Waller, of Bozeman, Mont. formed HuntMontana out of frustration over outfitters' leasing prime hunting land for their exclusive use. He's braced for the argument that his approach to a solution may be adding to the problem.

"So far we've been overly cautious about letting this roll, worrying about how well it's going to be received," Waller said.

He started the company about three years ago, but except for a Web site, huntmontana.com, he hasn't pursued publicity until recently.

Waller said HuntMontana isn't signing up land from anyone who already allows public hunting.

"We're focusing on opening lands that are closed and have been closed," Waller said. "Either an outfitter had it tied up, or three guys from Texas had it leased. We're not taking anything you already had access to."

Alan Charles, statewide coordinator of landowner/sportsmen relations for Montana's Department of Fish, Wildlife and Parks, said HuntMontana is "another niche in the access game."

"But I think it works contrary to the basic concept of public wildlife being available to people willing to buy a license," Charles said. "I think the department sees this as simply another way for people to commercially capitalize on wildlife."

FWP's Block Management program pays landowners to allow public hunting, not members-only hunting, Charles pointed out. For hunters, land posted off-limits by HuntMontana will look no different from other lost hunting opportunities, he said.

The tradition of free hunting access may be on the road to extinction in any event, said Don Leal, an economist with the Political Economy Research Center in Bozeman.

Most hunters dream of finding great private-land hunting without paying for it.

"Speaking as a hunter, I like to do that, too," Leal said. "Speaking as an economist, I'm not sure how much longer we can make that work."

Fee hunting has been around a long time in Montana, particularly in the eastern part of the state. And increasingly hunters demand not just access but "quality hunting - trophy elk and deer, abundant birds," Leal said.

More hunters are willing to pay for that, and landowners are reaping bigger rewards. It's the most basic of economic equations: supply and demand.

Hunting clubs that lease big chunks of land have been common in the East and Southeast for many years, but are rare in the Northern Rockies.

If HuntMontana is successful in marketing its concept to Montana residents, it's a signal that fee hunting is becoming mainstream here, too, Leal said.

So far all HuntMontana members are also Montana residents, according to Waller.

For landowners, HuntMontana offers extra income and the promise of easing friction with hunters. The club screens applicants for criminal and game violations, requires members to make reservations to hunt, and makes its hunting lands walk-in only.

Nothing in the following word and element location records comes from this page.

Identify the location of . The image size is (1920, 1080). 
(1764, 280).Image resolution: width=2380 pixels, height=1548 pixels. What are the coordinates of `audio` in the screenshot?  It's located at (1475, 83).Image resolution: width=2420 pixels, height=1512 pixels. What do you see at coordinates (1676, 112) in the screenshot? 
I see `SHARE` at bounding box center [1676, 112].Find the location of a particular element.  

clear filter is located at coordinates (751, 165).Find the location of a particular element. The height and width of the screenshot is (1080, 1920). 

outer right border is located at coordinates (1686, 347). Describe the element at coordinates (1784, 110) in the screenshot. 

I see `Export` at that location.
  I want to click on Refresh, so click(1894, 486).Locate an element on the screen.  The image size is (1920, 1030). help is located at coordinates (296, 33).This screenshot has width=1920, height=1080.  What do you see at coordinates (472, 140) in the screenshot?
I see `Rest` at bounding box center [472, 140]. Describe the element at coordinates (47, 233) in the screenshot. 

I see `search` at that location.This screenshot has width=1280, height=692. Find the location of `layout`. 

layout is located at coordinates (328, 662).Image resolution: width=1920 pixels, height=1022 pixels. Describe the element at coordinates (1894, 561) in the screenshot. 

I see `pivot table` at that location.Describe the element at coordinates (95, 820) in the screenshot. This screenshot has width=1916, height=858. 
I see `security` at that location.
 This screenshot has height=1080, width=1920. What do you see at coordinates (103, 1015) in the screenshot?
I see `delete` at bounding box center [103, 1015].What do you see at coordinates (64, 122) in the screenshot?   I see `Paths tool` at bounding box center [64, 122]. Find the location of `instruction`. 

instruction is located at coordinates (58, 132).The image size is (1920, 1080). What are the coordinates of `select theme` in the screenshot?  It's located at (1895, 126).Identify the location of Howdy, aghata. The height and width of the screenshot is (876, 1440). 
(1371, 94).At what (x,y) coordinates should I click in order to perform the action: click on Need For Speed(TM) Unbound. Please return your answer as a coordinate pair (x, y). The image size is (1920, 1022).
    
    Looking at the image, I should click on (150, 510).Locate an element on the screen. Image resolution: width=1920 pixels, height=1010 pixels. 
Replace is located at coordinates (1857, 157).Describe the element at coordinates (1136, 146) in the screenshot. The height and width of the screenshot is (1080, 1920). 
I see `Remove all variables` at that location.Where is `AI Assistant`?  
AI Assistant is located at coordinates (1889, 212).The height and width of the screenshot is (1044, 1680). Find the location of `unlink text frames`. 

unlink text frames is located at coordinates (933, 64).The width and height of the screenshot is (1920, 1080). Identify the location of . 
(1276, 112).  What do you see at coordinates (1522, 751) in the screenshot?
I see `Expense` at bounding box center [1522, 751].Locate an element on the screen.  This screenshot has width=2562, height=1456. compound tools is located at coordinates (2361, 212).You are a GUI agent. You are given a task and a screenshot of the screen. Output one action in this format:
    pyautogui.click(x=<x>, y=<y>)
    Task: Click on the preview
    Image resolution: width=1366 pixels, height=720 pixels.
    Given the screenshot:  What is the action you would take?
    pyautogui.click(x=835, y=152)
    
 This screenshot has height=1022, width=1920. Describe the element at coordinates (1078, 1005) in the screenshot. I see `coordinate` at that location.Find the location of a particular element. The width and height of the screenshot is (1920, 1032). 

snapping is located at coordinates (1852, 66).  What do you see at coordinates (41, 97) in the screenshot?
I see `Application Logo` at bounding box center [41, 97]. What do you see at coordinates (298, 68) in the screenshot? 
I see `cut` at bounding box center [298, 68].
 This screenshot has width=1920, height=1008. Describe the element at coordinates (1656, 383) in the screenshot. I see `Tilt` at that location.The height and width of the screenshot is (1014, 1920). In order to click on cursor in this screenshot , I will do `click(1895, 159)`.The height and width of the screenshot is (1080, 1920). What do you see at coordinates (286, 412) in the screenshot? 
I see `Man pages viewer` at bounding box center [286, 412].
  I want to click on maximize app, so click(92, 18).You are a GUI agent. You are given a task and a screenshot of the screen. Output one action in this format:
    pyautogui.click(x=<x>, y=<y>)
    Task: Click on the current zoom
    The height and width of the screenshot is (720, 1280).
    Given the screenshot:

Hunters can choose from thousands of acres of hunting land and get exclusive access to their spot. HuntMontana provides maps and data on harvest numbers from previous years.

The company is focusing on upland bird, waterfowl and deer hunting properties, and has several spots for varmints, turkeys, antelope and other game. Most of its leases are in Eastern Montana.

Memberships cost about $950 each.

Waller said he's not soliciting any land in Block Management, and in fact has declined some offers. But, he said, he will go after the land if an owner indicates that he might switch from Block Management to a lease by an outfitter.


----------